Yamakawa Kikue was an essayist, activist, and socialist feminist who contributed to the development of feminism in modern Japan. The first head of the Women's and Minors' Bureau of the Ministry of Labor. She is also known for being one of the founding members of the socialist group Sekirankai (Red Wave Society).
Background
Yamakawa Kikue was born on November 3, 1890 in a progressive-minded samurai family from Tokyo, Japan. Her father Morita Ryunosuke, was born to the family of samurai of the lowest rank in the Matsue Domain (present Matsue City, Shimane Prefecture) and worked as an interpreter in the army, and later he managed a meat business. Her mother, Morita Chiyo, was the daughter of Aoyama Enju who was a Confucian scholar in the Mito Domain. Chiyo had a passion for learning and graduated from Tokyo Women's Higher Nomar School (present Ochanomizu University) as a first-generation student of the school. Yamakawa Kikue had an older sister (Matsue), brother (Toshio), and younger sister (Shizue).
Education
In 1908, Yamakawa Kikue attended the private women's college Joshi Eigaku Juku (present Tsuda Juku University) in Tokyo. According to one of her teachers, she almost failed college because when she took the entrance exam, she wrote a resolution that she would work for the liberation of women.
In the first year of the college, Yamakawa Kikue visited a spinning mill factory with her Christian acquaintances and was shocked to see female workers work in terrible working conditions. When she heard Christian lecturers worship the work there, she was outraged about the lecture because she did not understand the idea that people still should appreciate work even if they work in the terrible conditions. This experience made her realize that religion could not solve the factory women's poor lives, women's issues, and social problems.

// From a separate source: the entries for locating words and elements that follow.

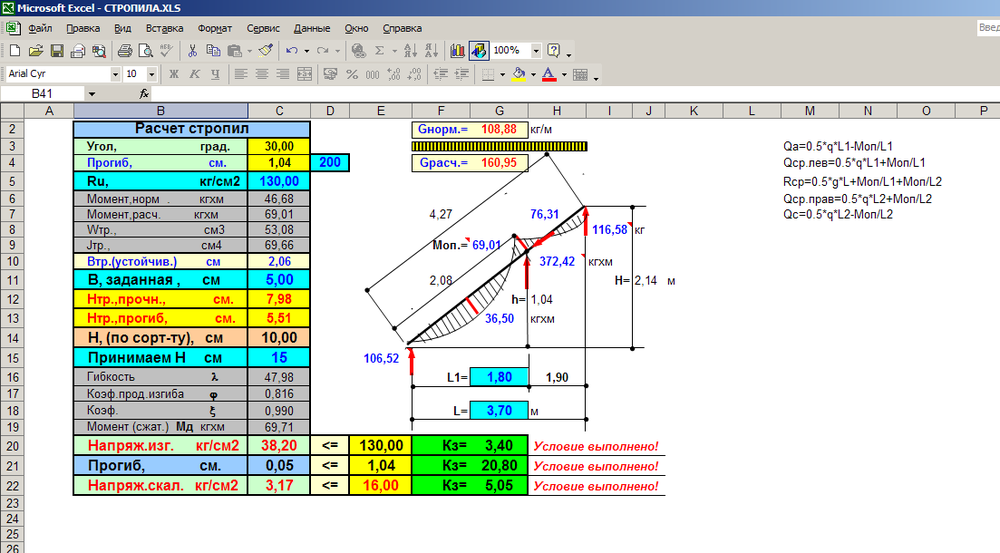Toggle the Drawing toolbar button
This screenshot has height=553, width=1000.
pos(478,50)
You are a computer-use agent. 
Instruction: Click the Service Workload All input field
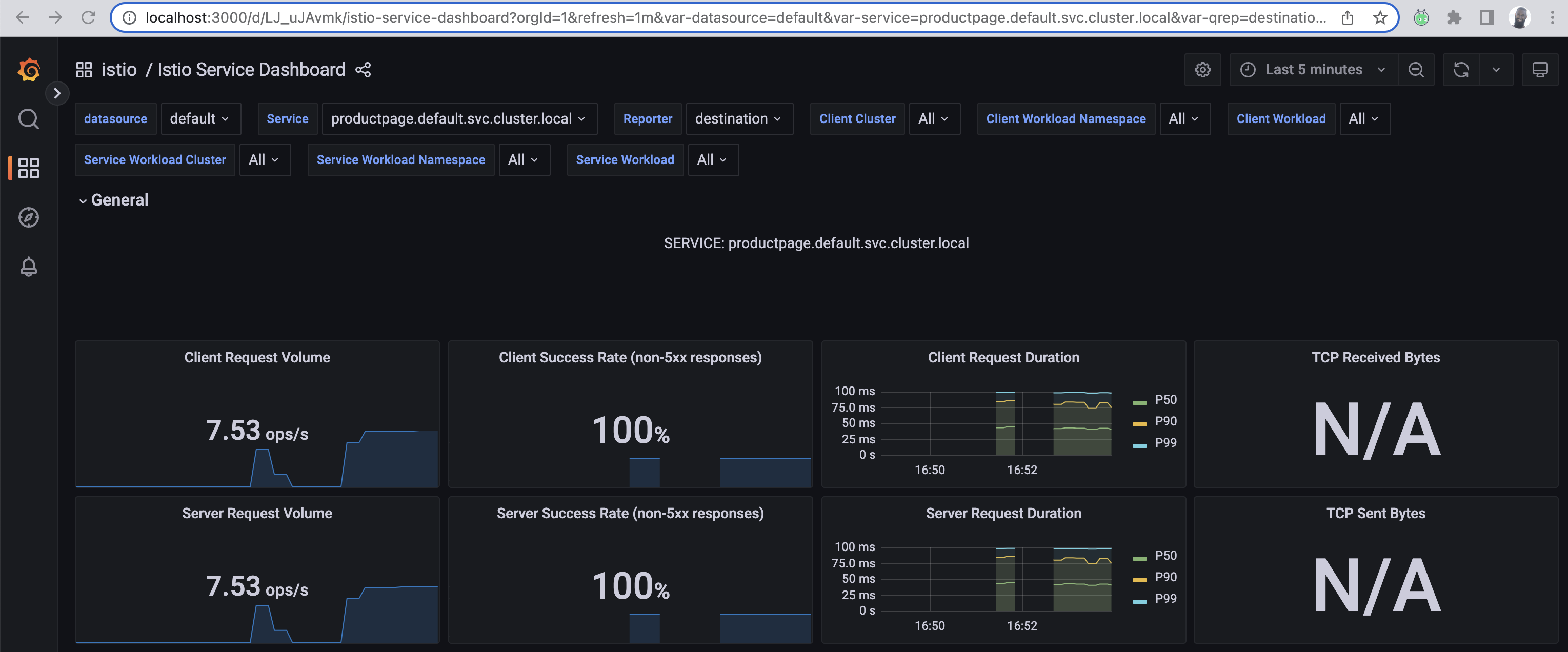(x=712, y=159)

This experience fueled her future course of action and awakened her to socialism and social science. After her graduation in 1912, Yamakawa worked in a publishing company as a part-time worker, engaging in making an English dictionary and translation.
Career
After her graduation in 1912, Yamakawa worked in a publishing company as a part-time worker, engaging in making an English dictionary and translation. In 1920 Yamakawa Kikue joined Sekirankai (Socialist Party) and helped her husband Hitoshi Yamakawa edit and publish Rona magazine and also began agitating for the liberation of women.
She was one of the most visible socialist women and was engaged in activism of women's and workers' rights. Upon establishment of the Ministry of Labor she was appointed the first director of its Women and Juvenile Bureau in 1947 from which she resigned in 1951. After the service, she engaged in research of the liberation of women and women's issues with younger researchers in addition to publishing and organizing committees for women's issues.
Yamakawa Kikue are also known as the author of many works and essays on the subject of socialism and women's rights. Among her works are "Modern Life and Women" and "Socialism and the Women's Movement."
Views
Involved in feminist discourse before the onset of war, Yamakawa contributed to the debate on motherhood. While many women–and certainly many men–viewed women’s procreative abilities as necessary for the state, Yamakawa supported instead independence for mothers. She also promoted socialist values, critiquing Japanese capitalism for its co-optation of female reproductive labor. To Yamakawa, the main flaw of other feminist stances of the time was their exclusion of lower and working-class women. Many of the reforms of other feminists, she thought, benefited only the bourgeois class; socialist revolution was necessary were women from other classes to be included.
During the war, Yamakawa was constantly critical of other feminists. She decried their support for the war and their willingness to sacrifice their children on the battlegrounds. Rather than making a display of eager patriotism in the hopes of gaining state recognition for women (as did Ichikawa Fusae, Hiratsuda Raicho, and others), she and her husband left the political realm for the countryside and farmed quails until the war ended.